University

Of severed heads and cryogenics: Noggin author discusses his work

John Corey Whaley’s novel is a finalist for the National Book Award

January 29, 2016 Melissa Masatani

Guillotines, Mary Shelley and the likelihood of resurrecting David Bowie were hot topics on the Health Sciences Campus as award-winning author John Corey Whaley discussed his recent novel Noggin, a finalist for the National Book Award.

More than 50 people attended the Jan. 25 Visions and Voices event at Aresty Auditorium on the USC Health Sciences Campus. The discussion, titled “What We Can Learn From a Severed Head,” was part of USC’s arts and humanities initiative and co-sponsored by the Keck School of Medicine of USC’s Program in Medical Humanities, Arts and Ethics; the USC Pacific Center for Health Policy and Ethics; and the USC Levan Institute for Humanities and Ethics.

John Corey Whaley with Lynn Kysh
USC Norris Medical Library clinical and research librarian Lynn Kysh, left, talks with author John Corey Whaley. (Photo/Ricardo Carrasco III)

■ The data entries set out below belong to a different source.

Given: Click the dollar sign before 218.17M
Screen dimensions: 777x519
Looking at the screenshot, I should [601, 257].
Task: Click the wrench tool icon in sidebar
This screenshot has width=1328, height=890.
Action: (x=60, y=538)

Whaley read an excerpt from the novel and then spoke about his inspiration for the book during a conversation with Lynn Kysh, a clinical and research librarian at the USC Norris Medical Library.

“I wanted to write a novel like (Kurt Vonnegut’s) Slaughterhouse-Five, a book that makes you laugh so hard you’re crying on one page, and then the next you’re actually crying,” he said.

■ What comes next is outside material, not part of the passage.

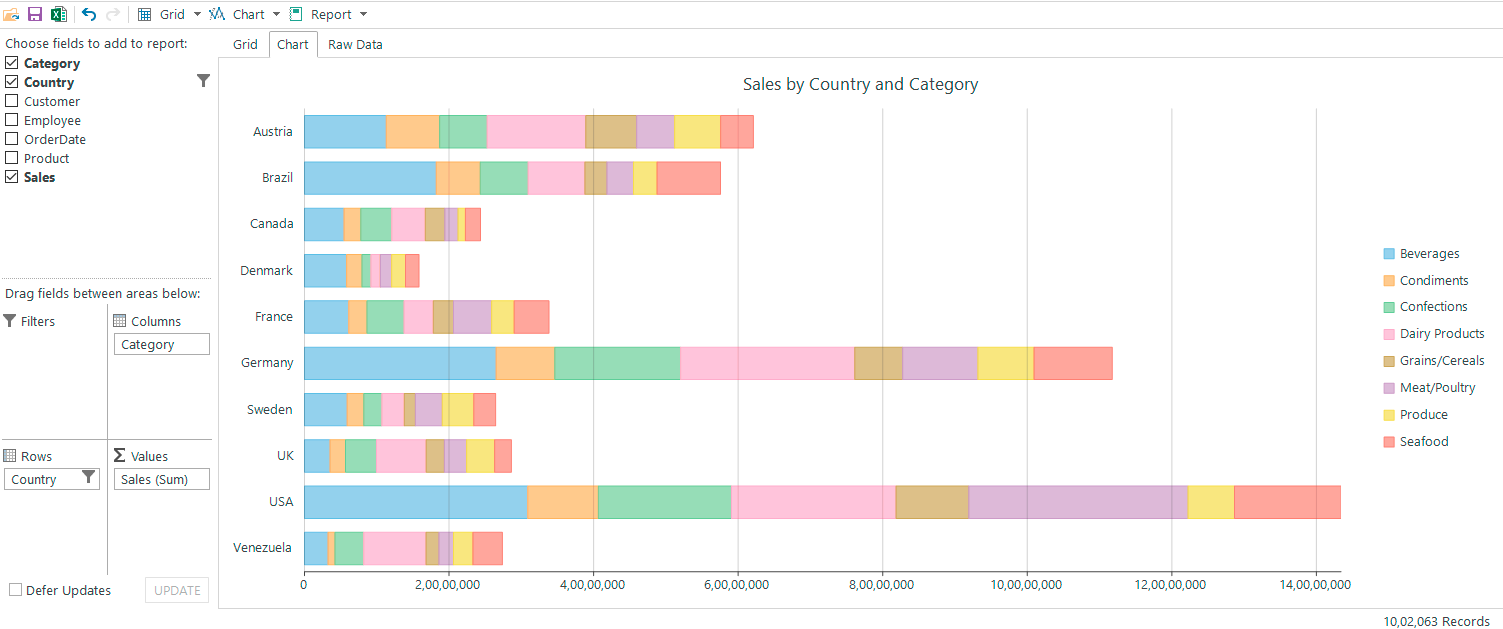Switch to the Grid tab
The image size is (1503, 629).
(x=245, y=44)
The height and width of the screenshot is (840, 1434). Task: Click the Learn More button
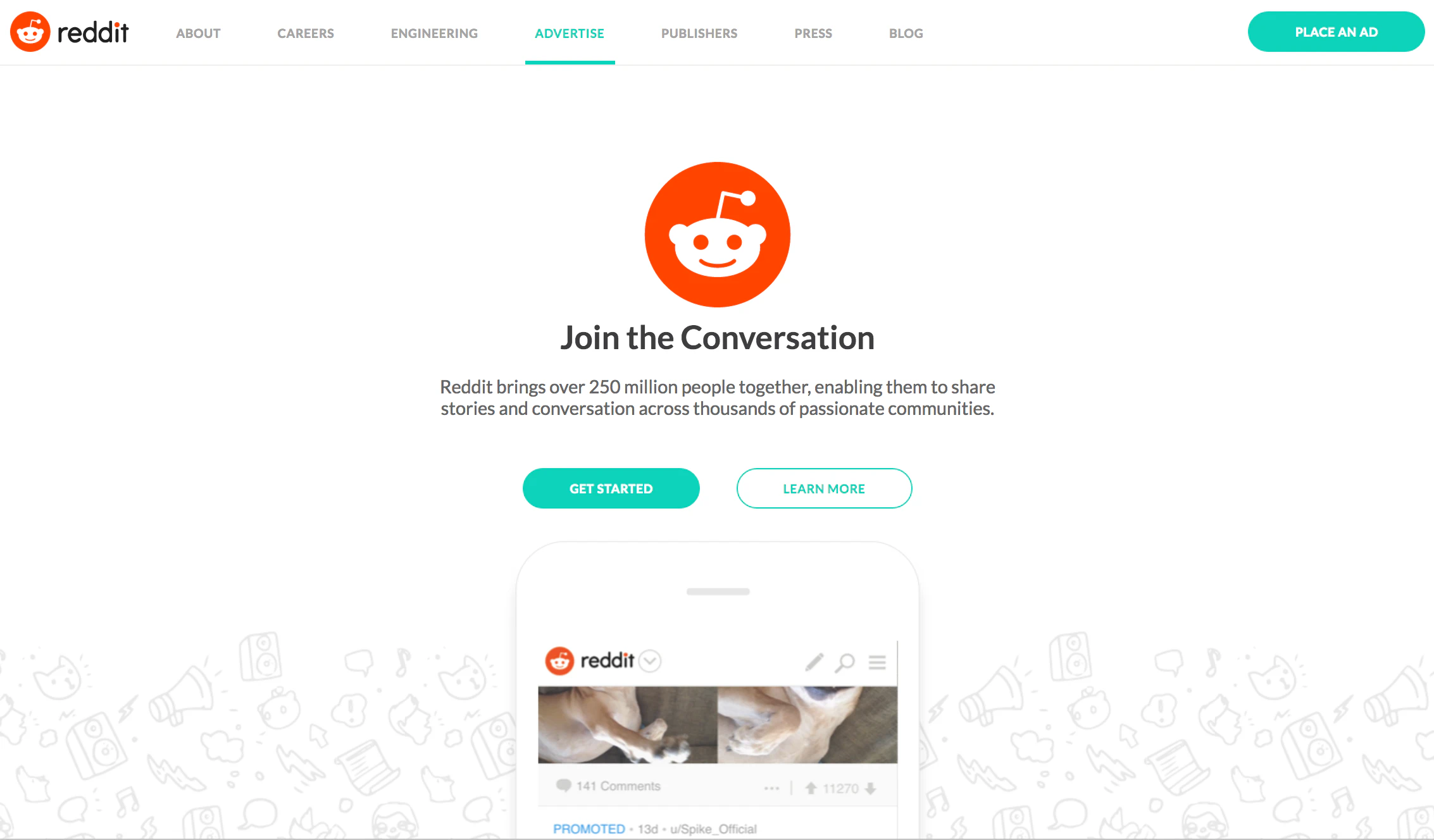click(x=824, y=488)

Noggin tells the story of a 16-year-old terminal cancer patient who volunteers for a cryogenics experiment, where his head is removed from his body and frozen, then reattached to a donor’s body five years later. While Whaley said he did some research into current cryogenics experimentation to write the novel — and hopes such a procedure can someday bring back the recently deceased musician David Bowie — he did not intend to explore the medical aspect of the procedure.

I’m not a scientist and this book is not about science. It’s about humanity.

John Corey Whaley

“I’m not a scientist and this book is not about science,” he said. “It’s about humanity. I wanted to write about what it’s like to be out of sync with people you love.”

The novel also indirectly addresses the ethics of such a procedure, as Whaley said he wanted the story to focus on personal repercussions of the experiment, relating it to Mary Shelley’s classic novel Frankenstein; or The Modern Prometheus.

Noggin is very closely related to Frankenstein,” he said. “Will the main character of this book ever exist the way that existence was intended to feel? Certainly for Frankenstein’s monster, that’s the struggle. What he learns is that he will always be a freak and Travis [Noggin’s main character] can be seen as a cautionary tale, too.”